Von der analogen zur digitalen Fotografie
Dieser Übergang war für mich langwierig und schwierig und ist auch noch nicht abgeschlossen: da hat man sich mühsam alle Kenntnisse und Fähigkeiten angeeignet, korrekt mit Kameras, Filmen, Chemie und Fotopapieren umzugehen, und verdient damit auch richtig Geld, und dann kommt die Digitalisierung und macht alles Schritt für Schritt überflüssig und unzeitgemäß. Natürlich mußte ich als Profi diese neue Technik beizeiten übernehmen, aber die alten Materialien blieben lange eigenes “Fleisch”, von dem zu sich zu trennen eben schwer fällt. Erst im letzten Jahr habe ich alle analogen Kameras und das entsprechende Zubehör verkauft.

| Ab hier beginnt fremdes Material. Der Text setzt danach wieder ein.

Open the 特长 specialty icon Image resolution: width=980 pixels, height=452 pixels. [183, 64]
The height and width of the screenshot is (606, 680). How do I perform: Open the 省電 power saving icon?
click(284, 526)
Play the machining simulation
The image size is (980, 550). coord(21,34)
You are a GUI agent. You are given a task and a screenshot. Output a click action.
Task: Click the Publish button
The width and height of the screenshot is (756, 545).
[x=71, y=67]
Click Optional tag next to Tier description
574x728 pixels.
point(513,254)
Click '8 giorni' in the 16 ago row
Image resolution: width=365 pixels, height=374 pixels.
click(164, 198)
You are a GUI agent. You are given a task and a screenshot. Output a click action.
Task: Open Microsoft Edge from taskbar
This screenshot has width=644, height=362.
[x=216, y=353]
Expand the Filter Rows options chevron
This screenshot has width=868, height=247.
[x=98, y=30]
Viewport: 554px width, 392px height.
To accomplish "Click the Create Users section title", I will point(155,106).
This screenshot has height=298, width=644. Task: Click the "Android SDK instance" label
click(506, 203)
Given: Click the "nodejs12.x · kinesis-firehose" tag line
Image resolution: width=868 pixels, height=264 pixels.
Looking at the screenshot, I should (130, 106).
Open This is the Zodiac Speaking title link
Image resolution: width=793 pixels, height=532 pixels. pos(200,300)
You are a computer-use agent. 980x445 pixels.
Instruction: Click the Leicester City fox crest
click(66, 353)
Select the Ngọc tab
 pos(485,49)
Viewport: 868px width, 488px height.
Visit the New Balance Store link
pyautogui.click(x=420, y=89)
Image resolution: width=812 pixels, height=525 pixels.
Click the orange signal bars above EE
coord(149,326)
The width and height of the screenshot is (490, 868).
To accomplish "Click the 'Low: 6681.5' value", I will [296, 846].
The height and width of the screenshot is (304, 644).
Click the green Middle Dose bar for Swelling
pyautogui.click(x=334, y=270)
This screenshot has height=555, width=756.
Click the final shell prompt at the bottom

Und ich muß zugeben: digitale Fotografie ist einfach großartig! Mit ihren enormen Möglichkeiten übertrifft sie analoge Standards bei weitem. Allerdings gilt es kontinuierlich, den ‘digitalen workflow’ zu optimieren und zu perfektionieren. Wie die Bilder organisieren, bearbeiten, in welchem Format speichern, wie ausgeben? Aktuell arbeite ich mit Capture One Pro 6 von Phase One, einem Hersteller digitaler Mittelformatkameras und -rückteile. Auf diese Software bin ich gestoßen, als ich die neue Phase One Kamera und das P65+-Rückteil getestet habe – mit begeisternden Resultaten!
Schlüsselbegriff in dem von Phase One vorgeschlagenen digitalen Workflow ist die Konsistenz des Arbeitsprozesses: es wird keine mehr oder weniger zufällige Bearbeitung einzelner Fotografien auf dem trial-and-error-Weg z. B. in Photoshop durchgeführt, sondern wir erzeugen einheitliche Bearbeitungen für ganze Bildgruppen, wobei jedes einzelne Bild immer noch eine individuelle Abstimmung erfährt. Dieser Vorgang ist vergleichbar mit der gezielten Entwicklung des Films im Labor. Erst durch Zuweisung entsprecheder Profile läßt sich aus den Bildern das herausholen, was wirkich vorhanden ist.
Hinzu kommt: in jedem Verwendungszweck – als Print, im Internet, als Drucksache oder auf dem Monitor – sieht das Bild gleich aus. Dies wird erreicht dadurch, dass die gesamte Bearbeitung des Fotos unter Beibehaltung des aufnahmespezifischen Farbprofils (des in die Kamera eingebetteten Farbprofils) erfolgt und erst am Ende je nach Verwendungszweck die Konvertierung in das dann erforderliche Profil durchgeführt wird.